* **WORK REQUEST**: Each entry below needs to be copied exactly, with nothing dropped.

* **RECORDS TO PROCESS**:
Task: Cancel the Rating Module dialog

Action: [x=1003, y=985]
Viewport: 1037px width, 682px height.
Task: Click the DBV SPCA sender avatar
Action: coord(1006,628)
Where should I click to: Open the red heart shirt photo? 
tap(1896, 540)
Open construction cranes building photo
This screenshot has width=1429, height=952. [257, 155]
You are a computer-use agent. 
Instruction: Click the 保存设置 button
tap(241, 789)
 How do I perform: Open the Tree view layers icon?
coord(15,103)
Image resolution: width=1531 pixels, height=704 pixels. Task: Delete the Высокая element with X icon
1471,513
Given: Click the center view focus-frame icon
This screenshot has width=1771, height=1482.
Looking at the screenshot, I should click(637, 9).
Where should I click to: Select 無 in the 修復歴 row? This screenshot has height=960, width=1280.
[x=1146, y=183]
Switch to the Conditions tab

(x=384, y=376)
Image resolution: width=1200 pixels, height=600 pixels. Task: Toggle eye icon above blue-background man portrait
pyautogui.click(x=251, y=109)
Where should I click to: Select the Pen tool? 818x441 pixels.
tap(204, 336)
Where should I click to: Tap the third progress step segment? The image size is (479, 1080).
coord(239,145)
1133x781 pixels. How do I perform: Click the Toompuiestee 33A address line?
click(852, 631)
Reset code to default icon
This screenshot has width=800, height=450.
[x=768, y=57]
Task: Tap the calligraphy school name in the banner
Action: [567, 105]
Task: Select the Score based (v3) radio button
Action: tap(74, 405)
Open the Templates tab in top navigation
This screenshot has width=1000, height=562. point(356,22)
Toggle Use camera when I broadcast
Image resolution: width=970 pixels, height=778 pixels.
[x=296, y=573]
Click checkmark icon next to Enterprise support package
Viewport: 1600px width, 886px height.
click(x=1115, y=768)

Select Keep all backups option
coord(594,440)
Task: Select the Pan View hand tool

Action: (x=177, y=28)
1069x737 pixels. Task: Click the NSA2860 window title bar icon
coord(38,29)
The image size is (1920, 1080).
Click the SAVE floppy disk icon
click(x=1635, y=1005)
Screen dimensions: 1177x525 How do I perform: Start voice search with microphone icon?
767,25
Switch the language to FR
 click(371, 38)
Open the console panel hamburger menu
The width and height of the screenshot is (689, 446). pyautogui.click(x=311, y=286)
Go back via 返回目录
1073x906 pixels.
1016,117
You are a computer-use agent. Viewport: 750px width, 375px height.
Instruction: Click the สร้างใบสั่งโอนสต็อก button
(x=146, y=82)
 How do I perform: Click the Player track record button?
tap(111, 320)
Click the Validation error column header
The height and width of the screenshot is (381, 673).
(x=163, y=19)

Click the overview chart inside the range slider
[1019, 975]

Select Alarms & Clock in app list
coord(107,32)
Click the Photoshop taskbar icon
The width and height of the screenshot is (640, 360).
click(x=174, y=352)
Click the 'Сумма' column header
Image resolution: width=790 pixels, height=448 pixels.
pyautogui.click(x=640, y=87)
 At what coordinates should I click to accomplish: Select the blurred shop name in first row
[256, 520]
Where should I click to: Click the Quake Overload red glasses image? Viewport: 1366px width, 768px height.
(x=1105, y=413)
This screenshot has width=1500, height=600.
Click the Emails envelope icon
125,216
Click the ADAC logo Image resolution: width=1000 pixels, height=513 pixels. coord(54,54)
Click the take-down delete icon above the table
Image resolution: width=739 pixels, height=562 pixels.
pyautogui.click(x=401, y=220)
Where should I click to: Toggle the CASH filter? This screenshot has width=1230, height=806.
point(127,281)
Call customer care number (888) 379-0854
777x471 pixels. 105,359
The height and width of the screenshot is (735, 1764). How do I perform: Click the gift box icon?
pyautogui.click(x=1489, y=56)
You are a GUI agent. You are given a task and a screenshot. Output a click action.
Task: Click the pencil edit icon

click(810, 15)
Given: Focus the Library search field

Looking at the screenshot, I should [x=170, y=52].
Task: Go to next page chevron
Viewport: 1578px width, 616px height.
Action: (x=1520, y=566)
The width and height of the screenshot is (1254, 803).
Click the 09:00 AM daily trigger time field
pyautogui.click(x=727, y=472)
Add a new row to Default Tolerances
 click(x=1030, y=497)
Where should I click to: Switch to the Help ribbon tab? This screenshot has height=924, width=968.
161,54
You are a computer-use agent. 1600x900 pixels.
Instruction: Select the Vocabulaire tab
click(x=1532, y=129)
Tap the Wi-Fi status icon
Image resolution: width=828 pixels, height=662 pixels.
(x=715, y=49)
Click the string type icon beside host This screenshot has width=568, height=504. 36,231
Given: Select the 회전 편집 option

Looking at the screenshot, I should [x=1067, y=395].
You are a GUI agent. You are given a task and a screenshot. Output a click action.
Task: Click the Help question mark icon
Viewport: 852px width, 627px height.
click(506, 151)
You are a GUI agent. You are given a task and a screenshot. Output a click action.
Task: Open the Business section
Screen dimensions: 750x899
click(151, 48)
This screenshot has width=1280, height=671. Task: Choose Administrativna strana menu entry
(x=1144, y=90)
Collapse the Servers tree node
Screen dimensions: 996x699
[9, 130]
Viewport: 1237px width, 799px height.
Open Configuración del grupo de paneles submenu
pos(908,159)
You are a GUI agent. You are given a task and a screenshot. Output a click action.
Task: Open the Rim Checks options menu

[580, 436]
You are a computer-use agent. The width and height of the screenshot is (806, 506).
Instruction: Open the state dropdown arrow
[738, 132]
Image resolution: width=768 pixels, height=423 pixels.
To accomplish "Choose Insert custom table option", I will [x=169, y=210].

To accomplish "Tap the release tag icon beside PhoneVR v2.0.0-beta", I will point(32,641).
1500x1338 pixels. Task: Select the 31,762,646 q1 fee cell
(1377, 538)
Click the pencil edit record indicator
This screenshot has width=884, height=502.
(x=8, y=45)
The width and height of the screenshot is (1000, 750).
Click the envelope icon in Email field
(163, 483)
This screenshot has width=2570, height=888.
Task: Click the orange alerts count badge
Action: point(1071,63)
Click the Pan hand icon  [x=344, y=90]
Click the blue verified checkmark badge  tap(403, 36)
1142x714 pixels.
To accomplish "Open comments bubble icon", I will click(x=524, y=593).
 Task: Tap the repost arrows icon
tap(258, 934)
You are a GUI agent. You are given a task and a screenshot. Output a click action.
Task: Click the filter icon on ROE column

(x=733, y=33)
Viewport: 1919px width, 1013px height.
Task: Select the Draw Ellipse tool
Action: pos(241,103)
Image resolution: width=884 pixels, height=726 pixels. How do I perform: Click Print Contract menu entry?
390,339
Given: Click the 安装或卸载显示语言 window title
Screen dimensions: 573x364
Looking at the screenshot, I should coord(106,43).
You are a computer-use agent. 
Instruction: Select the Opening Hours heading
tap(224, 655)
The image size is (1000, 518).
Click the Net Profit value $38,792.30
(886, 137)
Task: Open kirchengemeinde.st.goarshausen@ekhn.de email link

* **ANSWER TO THIS PROBLEM**:
Task: Cancel the Rating Module dialog

Action: [x=1003, y=985]
Viewport: 1037px width, 682px height.
Task: Click the DBV SPCA sender avatar
Action: coord(1006,628)
Where should I click to: Open the red heart shirt photo? 
tap(1896, 540)
Open construction cranes building photo
This screenshot has width=1429, height=952. [257, 155]
You are a computer-use agent. 
Instruction: Click the 保存设置 button
tap(241, 789)
 How do I perform: Open the Tree view layers icon?
coord(15,103)
Image resolution: width=1531 pixels, height=704 pixels. Task: Delete the Высокая element with X icon
1471,513
Given: Click the center view focus-frame icon
This screenshot has width=1771, height=1482.
Looking at the screenshot, I should click(637, 9).
Where should I click to: Select 無 in the 修復歴 row? This screenshot has height=960, width=1280.
[x=1146, y=183]
Switch to the Conditions tab

(x=384, y=376)
Image resolution: width=1200 pixels, height=600 pixels. Task: Toggle eye icon above blue-background man portrait
pyautogui.click(x=251, y=109)
Where should I click to: Select the Pen tool? 818x441 pixels.
tap(204, 336)
Where should I click to: Tap the third progress step segment? The image size is (479, 1080).
coord(239,145)
1133x781 pixels. How do I perform: Click the Toompuiestee 33A address line?
click(852, 631)
Reset code to default icon
This screenshot has width=800, height=450.
[x=768, y=57]
Task: Tap the calligraphy school name in the banner
Action: [567, 105]
Task: Select the Score based (v3) radio button
Action: tap(74, 405)
Open the Templates tab in top navigation
This screenshot has width=1000, height=562. point(356,22)
Toggle Use camera when I broadcast
Image resolution: width=970 pixels, height=778 pixels.
[x=296, y=573]
Click checkmark icon next to Enterprise support package
Viewport: 1600px width, 886px height.
click(x=1115, y=768)

Select Keep all backups option
coord(594,440)
Task: Select the Pan View hand tool

Action: (x=177, y=28)
1069x737 pixels. Task: Click the NSA2860 window title bar icon
coord(38,29)
The image size is (1920, 1080).
Click the SAVE floppy disk icon
click(x=1635, y=1005)
Screen dimensions: 1177x525 How do I perform: Start voice search with microphone icon?
767,25
Switch the language to FR
 click(371, 38)
Open the console panel hamburger menu
The width and height of the screenshot is (689, 446). pyautogui.click(x=311, y=286)
Go back via 返回目录
1073x906 pixels.
1016,117
You are a computer-use agent. Viewport: 750px width, 375px height.
Instruction: Click the สร้างใบสั่งโอนสต็อก button
(x=146, y=82)
 How do I perform: Click the Player track record button?
tap(111, 320)
Click the Validation error column header
The height and width of the screenshot is (381, 673).
(x=163, y=19)

Click the overview chart inside the range slider
[1019, 975]

Select Alarms & Clock in app list
coord(107,32)
Click the Photoshop taskbar icon
The width and height of the screenshot is (640, 360).
click(x=174, y=352)
Click the 'Сумма' column header
Image resolution: width=790 pixels, height=448 pixels.
pyautogui.click(x=640, y=87)
 At what coordinates should I click to accomplish: Select the blurred shop name in first row
[256, 520]
Where should I click to: Click the Quake Overload red glasses image? Viewport: 1366px width, 768px height.
(x=1105, y=413)
This screenshot has width=1500, height=600.
Click the Emails envelope icon
125,216
Click the ADAC logo Image resolution: width=1000 pixels, height=513 pixels. coord(54,54)
Click the take-down delete icon above the table
Image resolution: width=739 pixels, height=562 pixels.
pyautogui.click(x=401, y=220)
Where should I click to: Toggle the CASH filter? This screenshot has width=1230, height=806.
point(127,281)
Call customer care number (888) 379-0854
777x471 pixels. 105,359
The height and width of the screenshot is (735, 1764). How do I perform: Click the gift box icon?
pyautogui.click(x=1489, y=56)
You are a GUI agent. You are given a task and a screenshot. Output a click action.
Task: Click the pencil edit icon

click(810, 15)
Given: Focus the Library search field

Looking at the screenshot, I should [x=170, y=52].
Task: Go to next page chevron
Viewport: 1578px width, 616px height.
Action: (x=1520, y=566)
The width and height of the screenshot is (1254, 803).
Click the 09:00 AM daily trigger time field
pyautogui.click(x=727, y=472)
Add a new row to Default Tolerances
 click(x=1030, y=497)
Where should I click to: Switch to the Help ribbon tab? This screenshot has height=924, width=968.
161,54
You are a computer-use agent. 1600x900 pixels.
Instruction: Select the Vocabulaire tab
click(x=1532, y=129)
Tap the Wi-Fi status icon
Image resolution: width=828 pixels, height=662 pixels.
(x=715, y=49)
Click the string type icon beside host This screenshot has width=568, height=504. 36,231
Given: Select the 회전 편집 option

Looking at the screenshot, I should [x=1067, y=395].
You are a GUI agent. You are given a task and a screenshot. Output a click action.
Task: Click the Help question mark icon
Viewport: 852px width, 627px height.
click(506, 151)
You are a GUI agent. You are given a task and a screenshot. Output a click action.
Task: Open the Business section
Screen dimensions: 750x899
click(151, 48)
This screenshot has width=1280, height=671. Task: Choose Administrativna strana menu entry
(x=1144, y=90)
Collapse the Servers tree node
Screen dimensions: 996x699
[9, 130]
Viewport: 1237px width, 799px height.
Open Configuración del grupo de paneles submenu
pos(908,159)
You are a GUI agent. You are given a task and a screenshot. Output a click action.
Task: Open the Rim Checks options menu

[580, 436]
You are a computer-use agent. The width and height of the screenshot is (806, 506).
Instruction: Open the state dropdown arrow
[738, 132]
Image resolution: width=768 pixels, height=423 pixels.
To accomplish "Choose Insert custom table option", I will [x=169, y=210].

To accomplish "Tap the release tag icon beside PhoneVR v2.0.0-beta", I will point(32,641).
1500x1338 pixels. Task: Select the 31,762,646 q1 fee cell
(1377, 538)
Click the pencil edit record indicator
This screenshot has width=884, height=502.
(x=8, y=45)
The width and height of the screenshot is (1000, 750).
Click the envelope icon in Email field
(163, 483)
This screenshot has width=2570, height=888.
Task: Click the orange alerts count badge
Action: point(1071,63)
Click the Pan hand icon  [x=344, y=90]
Click the blue verified checkmark badge  tap(403, 36)
1142x714 pixels.
To accomplish "Open comments bubble icon", I will click(x=524, y=593).
 Task: Tap the repost arrows icon
tap(258, 934)
You are a GUI agent. You are given a task and a screenshot. Output a click action.
Task: Click the filter icon on ROE column

(x=733, y=33)
Viewport: 1919px width, 1013px height.
Task: Select the Draw Ellipse tool
Action: pos(241,103)
Image resolution: width=884 pixels, height=726 pixels. How do I perform: Click Print Contract menu entry?
390,339
Given: Click the 安装或卸载显示语言 window title
Screen dimensions: 573x364
Looking at the screenshot, I should coord(106,43).
You are a computer-use agent. 
Instruction: Select the Opening Hours heading
tap(224, 655)
The image size is (1000, 518).
Click the Net Profit value $38,792.30
(886, 137)
Task: Open kirchengemeinde.st.goarshausen@ekhn.de email link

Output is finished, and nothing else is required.